Teracross tires seem to have been doing well from what ive been reading and heard so it might be just what your looking for. But if you do rock crawling and stuff something like a big horn might be better.


----------



## NMKawierider

GBC Grim Reapers. 8-ply radial, superier in every way to all others I ever ran. TerraCross are also a great tire.. a 6-ply but a bit more bi-directional. Don't trust the Dunlops into the wilderness...they are just a 2-ply and will leave you walking...Oh...you just found that out...


----------



## mjn

Ya know... I looked all over that stinkin tire for a ply rating & couldn't find it.. 2-ply??? Holy crap.. no wonder! LOL!

The Big Horn was the other tire I was looking at..

I use this machine daily at my home; just basic pasture & some dirt, snow in the winter.
I also use it at my place up north out of Sandpoint.. lots of sticks/rocks/mud/snow/dirt. 
I won't be lifting it, and don't want giant tires.. no need for 'em as unlike many of you, I use it as an ATV, not a submarine..:biggrin:
I do plan on going up one size, and I'll probably go with aftermarket wheels, but'll stick with the 12".

so; dirt, gravel roads, broken rocky stuff, muddy sections, ..... basic trail riding stuff..

I just looked at the Pit Bull Growlers, but they are directional.. I think more of a multi-directional tire would be better..
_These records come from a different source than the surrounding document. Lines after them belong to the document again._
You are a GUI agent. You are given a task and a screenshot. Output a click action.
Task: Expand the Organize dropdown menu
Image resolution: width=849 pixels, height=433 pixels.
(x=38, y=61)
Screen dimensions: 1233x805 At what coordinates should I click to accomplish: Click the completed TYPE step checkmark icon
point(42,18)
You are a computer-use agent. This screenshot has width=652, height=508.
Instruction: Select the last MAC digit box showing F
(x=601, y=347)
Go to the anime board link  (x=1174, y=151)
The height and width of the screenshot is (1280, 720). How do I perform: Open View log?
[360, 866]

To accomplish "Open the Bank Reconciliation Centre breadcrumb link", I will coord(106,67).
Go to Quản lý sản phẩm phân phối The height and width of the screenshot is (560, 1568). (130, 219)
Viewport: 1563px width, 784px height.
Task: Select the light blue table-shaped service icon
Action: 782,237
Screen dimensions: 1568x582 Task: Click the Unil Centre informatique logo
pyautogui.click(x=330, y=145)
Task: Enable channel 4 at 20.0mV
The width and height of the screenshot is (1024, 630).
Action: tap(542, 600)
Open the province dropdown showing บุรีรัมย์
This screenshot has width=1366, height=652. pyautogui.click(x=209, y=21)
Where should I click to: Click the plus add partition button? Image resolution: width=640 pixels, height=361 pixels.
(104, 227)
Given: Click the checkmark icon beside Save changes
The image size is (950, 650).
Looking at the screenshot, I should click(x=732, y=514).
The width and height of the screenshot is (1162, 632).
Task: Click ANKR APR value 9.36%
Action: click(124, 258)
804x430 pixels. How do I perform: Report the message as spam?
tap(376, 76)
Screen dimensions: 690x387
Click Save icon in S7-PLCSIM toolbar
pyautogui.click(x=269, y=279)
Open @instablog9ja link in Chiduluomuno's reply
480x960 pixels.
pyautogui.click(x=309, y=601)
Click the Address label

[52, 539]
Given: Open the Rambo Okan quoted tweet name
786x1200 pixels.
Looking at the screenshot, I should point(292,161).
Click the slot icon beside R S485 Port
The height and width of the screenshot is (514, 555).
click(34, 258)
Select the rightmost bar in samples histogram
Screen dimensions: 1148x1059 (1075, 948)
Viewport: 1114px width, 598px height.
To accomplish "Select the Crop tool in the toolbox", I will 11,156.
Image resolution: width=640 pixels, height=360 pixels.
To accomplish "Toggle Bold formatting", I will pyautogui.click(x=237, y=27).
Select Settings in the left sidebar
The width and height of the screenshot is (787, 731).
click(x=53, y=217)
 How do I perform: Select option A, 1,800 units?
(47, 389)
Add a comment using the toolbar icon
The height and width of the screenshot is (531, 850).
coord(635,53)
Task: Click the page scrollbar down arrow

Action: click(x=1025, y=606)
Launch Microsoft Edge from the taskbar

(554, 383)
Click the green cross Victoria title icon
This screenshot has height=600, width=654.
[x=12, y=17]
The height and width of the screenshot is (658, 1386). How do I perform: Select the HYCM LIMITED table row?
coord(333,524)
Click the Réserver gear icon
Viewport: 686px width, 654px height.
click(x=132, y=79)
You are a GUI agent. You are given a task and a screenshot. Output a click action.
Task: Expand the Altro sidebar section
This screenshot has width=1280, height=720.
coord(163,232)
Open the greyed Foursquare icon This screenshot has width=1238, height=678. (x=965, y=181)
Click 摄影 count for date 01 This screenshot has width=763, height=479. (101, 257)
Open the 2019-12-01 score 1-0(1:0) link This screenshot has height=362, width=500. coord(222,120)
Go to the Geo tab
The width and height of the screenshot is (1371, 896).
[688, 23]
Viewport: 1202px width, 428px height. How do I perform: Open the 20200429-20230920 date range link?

What's funny, is I've owned my 02 Rancher since new, and have had great luck with the OE Goodyears... so much so that I've stuck with them. 8100 miles & I'm on my third set of rears and my second set of fronts.. only two flats in 10 years. Same trails, same usage..


----------



## Waddaman

hmm you want to do just about everything with them don't you? lol. I would say grim reapers or big horn as stated before(Not a fan of ITP tires in general). Unless you want something with a little more bite like a zilla, they would help with the mud and snow but would be worse for rocks.

If it were me tho, Id go with a 27". Just gives you a little bit more ground clearance without making to up high and unstable. In saying that as well tho, take in mind most tires don't measure true to so size. so if you got 26"s that may measure 25", or it may even measure 27". What ever tire you pick, make sure you research it runs short or tall.


----------



## mjn

Waddaman said:


> hmm you want to do just about everything with them don't you? lol. I would say grim reapers or big horn as stated before(Not a fan of ITP tires in general). Unless you want something with a little more bite like a zilla, they would help with the mud and snow but would be worse for rocks.
> 
> If it were me tho, Id go with a 27". Just gives you a little bit more ground clearance without making to up high and unstable. In saying that as well tho, take in mind most tires don't measure true to so size. so if you got 26"s that may measure 25", or it may even measure 27". What ever tire you pick, make sure you research it runs short or tall.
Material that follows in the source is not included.